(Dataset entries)
● ● ● ●
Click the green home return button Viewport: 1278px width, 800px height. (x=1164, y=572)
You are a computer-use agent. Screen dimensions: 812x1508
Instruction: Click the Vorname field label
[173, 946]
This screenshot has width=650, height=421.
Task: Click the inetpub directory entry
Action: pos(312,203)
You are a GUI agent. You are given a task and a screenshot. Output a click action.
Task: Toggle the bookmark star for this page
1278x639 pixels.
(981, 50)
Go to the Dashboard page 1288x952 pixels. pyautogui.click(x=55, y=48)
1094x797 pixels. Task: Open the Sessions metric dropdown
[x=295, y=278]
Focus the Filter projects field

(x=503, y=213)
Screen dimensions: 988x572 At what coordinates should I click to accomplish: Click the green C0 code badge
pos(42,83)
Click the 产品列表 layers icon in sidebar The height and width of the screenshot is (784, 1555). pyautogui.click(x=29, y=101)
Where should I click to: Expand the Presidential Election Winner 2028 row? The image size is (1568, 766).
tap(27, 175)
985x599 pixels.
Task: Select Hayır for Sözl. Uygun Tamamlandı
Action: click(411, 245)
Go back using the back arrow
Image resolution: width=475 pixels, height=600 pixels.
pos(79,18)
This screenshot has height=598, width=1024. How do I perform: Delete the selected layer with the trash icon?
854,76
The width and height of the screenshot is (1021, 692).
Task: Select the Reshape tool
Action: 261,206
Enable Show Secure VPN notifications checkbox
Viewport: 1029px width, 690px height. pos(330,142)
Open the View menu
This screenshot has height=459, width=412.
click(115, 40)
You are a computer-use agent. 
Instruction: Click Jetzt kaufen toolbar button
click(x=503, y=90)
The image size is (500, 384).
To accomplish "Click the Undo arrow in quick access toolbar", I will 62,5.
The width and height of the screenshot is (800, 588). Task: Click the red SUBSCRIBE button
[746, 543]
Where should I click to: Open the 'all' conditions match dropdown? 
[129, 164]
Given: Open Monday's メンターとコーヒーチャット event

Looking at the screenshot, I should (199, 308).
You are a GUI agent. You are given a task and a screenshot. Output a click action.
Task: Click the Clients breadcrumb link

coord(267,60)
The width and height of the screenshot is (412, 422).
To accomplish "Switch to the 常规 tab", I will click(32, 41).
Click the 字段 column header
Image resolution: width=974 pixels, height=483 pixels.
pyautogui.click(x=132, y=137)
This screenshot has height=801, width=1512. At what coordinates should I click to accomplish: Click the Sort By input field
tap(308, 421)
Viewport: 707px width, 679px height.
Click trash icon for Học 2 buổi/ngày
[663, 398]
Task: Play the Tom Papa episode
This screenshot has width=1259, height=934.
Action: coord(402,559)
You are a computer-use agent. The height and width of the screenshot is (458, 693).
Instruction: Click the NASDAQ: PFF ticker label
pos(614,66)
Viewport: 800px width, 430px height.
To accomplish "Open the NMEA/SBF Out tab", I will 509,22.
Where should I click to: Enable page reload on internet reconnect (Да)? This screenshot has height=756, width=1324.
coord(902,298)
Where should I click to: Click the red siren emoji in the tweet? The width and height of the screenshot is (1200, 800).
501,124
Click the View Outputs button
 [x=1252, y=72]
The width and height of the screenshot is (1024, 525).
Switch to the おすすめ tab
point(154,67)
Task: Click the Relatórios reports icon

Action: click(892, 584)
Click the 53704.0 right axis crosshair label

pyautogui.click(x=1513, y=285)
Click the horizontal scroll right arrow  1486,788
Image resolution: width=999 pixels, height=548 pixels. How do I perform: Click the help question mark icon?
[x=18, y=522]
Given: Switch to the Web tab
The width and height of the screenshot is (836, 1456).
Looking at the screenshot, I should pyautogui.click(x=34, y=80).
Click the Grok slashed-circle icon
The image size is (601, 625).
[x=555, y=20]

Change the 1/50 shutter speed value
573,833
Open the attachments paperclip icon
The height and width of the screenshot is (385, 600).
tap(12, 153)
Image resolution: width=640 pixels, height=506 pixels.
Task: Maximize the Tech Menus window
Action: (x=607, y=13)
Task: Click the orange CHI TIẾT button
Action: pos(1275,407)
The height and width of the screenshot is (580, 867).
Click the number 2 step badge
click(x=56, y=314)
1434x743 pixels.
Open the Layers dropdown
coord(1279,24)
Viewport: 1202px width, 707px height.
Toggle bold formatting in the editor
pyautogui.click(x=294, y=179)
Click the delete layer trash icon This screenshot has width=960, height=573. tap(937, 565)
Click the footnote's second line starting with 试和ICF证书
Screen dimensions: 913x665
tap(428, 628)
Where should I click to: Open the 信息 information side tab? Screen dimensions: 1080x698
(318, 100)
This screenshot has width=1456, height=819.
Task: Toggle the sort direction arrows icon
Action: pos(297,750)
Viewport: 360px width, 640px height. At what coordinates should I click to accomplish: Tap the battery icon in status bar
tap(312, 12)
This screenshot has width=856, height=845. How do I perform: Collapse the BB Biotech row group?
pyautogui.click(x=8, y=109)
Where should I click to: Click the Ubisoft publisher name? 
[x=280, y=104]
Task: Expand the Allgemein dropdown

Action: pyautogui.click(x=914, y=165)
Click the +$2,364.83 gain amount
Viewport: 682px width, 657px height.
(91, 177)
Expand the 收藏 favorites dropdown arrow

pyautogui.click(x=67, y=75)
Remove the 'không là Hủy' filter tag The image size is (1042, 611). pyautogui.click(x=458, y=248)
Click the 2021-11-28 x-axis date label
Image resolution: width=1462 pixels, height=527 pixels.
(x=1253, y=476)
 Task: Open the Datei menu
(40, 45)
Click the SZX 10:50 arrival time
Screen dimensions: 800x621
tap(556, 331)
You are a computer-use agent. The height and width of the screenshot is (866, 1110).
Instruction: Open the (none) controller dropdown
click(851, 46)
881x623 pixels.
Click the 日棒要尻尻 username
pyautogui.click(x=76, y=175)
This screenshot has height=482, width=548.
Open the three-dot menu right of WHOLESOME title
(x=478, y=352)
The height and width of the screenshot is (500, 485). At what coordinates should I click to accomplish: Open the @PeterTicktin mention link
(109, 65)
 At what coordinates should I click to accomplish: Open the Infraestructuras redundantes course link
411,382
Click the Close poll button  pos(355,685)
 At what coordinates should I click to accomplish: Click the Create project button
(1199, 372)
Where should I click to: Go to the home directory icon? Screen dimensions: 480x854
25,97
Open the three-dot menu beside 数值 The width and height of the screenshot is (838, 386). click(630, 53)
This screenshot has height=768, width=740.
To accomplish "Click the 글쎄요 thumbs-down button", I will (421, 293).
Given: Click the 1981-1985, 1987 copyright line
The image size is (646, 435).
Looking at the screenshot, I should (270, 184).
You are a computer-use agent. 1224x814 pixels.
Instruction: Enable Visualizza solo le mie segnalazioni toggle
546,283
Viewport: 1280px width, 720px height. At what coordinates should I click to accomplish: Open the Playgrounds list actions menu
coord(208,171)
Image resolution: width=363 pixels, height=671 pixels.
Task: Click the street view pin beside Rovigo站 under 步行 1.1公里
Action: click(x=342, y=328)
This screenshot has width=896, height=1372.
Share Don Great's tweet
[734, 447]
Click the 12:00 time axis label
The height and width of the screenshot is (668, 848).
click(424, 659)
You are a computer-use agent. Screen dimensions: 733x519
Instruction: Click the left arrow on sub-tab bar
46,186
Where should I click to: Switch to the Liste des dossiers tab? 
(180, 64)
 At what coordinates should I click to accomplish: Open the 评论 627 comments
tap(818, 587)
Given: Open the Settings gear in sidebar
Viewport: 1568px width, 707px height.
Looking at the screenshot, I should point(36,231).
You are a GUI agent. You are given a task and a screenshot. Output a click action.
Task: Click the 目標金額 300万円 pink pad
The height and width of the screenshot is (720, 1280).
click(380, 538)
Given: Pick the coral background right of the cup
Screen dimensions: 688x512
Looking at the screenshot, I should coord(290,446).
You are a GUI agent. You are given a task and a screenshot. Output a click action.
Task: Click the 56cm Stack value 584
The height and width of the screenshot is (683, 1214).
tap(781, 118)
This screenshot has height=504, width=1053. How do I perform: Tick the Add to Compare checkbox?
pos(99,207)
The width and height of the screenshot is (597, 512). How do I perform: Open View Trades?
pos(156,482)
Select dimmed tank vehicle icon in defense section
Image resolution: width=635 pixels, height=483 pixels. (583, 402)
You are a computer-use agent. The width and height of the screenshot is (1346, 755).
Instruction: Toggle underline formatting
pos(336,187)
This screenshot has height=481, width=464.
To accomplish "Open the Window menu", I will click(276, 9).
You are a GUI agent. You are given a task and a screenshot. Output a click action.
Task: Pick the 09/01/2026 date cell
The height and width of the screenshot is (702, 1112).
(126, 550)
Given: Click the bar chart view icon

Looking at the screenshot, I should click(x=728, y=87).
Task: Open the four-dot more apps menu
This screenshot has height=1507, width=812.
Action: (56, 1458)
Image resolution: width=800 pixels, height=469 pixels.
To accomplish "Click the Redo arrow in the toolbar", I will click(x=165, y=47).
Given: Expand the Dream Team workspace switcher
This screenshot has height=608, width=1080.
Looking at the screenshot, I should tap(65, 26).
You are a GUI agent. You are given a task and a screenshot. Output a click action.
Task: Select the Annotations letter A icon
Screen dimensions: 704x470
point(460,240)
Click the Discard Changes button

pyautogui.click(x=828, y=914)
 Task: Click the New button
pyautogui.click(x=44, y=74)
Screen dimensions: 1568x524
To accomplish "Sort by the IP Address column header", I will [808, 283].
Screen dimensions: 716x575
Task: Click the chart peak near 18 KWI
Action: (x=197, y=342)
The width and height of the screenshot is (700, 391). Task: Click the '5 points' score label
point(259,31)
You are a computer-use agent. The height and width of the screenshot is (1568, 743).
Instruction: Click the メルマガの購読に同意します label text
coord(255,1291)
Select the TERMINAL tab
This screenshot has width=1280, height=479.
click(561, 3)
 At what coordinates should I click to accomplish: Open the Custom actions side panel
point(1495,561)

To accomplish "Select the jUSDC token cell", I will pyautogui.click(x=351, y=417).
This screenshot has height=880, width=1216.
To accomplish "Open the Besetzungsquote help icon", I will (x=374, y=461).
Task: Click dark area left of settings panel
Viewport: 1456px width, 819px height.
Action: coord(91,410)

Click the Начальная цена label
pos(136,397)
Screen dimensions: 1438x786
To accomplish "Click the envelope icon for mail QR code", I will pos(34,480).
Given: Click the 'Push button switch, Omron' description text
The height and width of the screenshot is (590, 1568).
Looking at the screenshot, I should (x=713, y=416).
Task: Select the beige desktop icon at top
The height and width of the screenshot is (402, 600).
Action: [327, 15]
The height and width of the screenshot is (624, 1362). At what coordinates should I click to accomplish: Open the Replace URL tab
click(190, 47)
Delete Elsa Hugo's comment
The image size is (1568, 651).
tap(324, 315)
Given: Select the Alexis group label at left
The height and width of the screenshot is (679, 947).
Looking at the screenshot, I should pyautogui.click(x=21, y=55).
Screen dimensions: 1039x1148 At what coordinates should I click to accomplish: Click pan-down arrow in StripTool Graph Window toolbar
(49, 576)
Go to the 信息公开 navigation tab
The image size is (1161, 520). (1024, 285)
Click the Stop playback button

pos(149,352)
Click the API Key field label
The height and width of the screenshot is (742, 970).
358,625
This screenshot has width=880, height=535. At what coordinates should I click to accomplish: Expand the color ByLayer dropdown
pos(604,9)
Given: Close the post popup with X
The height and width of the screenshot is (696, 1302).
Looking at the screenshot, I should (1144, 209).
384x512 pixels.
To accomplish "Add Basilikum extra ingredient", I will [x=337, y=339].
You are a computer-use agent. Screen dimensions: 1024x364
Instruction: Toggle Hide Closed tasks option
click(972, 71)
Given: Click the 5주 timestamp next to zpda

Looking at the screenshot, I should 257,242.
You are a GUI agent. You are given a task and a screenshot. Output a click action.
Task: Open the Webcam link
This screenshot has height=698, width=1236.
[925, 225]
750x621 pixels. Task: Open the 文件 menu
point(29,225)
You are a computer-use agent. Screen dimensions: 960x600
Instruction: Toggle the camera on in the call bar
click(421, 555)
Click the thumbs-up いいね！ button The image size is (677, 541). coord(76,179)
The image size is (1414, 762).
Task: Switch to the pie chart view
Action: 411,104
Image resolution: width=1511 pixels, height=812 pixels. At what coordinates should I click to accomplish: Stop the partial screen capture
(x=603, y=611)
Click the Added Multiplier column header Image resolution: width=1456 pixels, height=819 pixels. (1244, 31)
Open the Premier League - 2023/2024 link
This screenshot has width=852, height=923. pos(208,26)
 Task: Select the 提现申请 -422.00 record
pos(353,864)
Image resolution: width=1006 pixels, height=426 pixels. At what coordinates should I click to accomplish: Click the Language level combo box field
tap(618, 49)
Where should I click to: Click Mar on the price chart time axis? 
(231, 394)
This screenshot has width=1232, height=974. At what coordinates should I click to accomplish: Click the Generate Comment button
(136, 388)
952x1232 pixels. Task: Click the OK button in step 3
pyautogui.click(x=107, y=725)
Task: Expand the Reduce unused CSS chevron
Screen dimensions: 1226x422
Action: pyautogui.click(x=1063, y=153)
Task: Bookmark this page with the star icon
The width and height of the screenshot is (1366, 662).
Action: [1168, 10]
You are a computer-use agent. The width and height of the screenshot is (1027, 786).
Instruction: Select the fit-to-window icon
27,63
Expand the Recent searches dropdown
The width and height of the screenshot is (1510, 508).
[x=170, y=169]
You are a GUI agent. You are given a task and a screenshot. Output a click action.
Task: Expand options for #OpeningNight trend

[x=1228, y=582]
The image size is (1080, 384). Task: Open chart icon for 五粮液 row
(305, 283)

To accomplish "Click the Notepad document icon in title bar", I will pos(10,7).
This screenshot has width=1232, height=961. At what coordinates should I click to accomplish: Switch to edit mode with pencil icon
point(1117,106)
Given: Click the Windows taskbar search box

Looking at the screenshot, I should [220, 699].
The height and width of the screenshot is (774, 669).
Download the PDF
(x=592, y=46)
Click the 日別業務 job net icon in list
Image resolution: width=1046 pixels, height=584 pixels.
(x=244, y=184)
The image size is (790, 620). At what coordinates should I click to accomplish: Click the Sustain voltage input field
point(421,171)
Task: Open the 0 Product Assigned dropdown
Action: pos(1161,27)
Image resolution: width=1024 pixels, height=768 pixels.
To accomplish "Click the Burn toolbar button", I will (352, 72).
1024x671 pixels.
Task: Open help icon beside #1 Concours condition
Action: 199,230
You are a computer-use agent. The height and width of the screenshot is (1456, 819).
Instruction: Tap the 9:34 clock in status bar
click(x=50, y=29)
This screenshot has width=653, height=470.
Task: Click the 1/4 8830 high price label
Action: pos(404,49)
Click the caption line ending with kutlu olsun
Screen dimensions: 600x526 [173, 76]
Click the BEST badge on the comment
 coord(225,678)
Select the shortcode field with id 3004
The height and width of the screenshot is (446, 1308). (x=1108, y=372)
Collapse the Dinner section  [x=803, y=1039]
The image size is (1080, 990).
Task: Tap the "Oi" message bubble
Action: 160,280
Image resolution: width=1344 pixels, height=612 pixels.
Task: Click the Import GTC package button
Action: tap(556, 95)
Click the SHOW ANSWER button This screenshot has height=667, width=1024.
● ● ● ●
-- What to work on --
Your answer must consist only of the lines from the start of the records above through the line with "You are a computer-use agent. Screen dimensions: 812x1508", each retyped exactly.

-- Exercise result --
Click the green home return button Viewport: 1278px width, 800px height. (x=1164, y=572)
You are a computer-use agent. Screen dimensions: 812x1508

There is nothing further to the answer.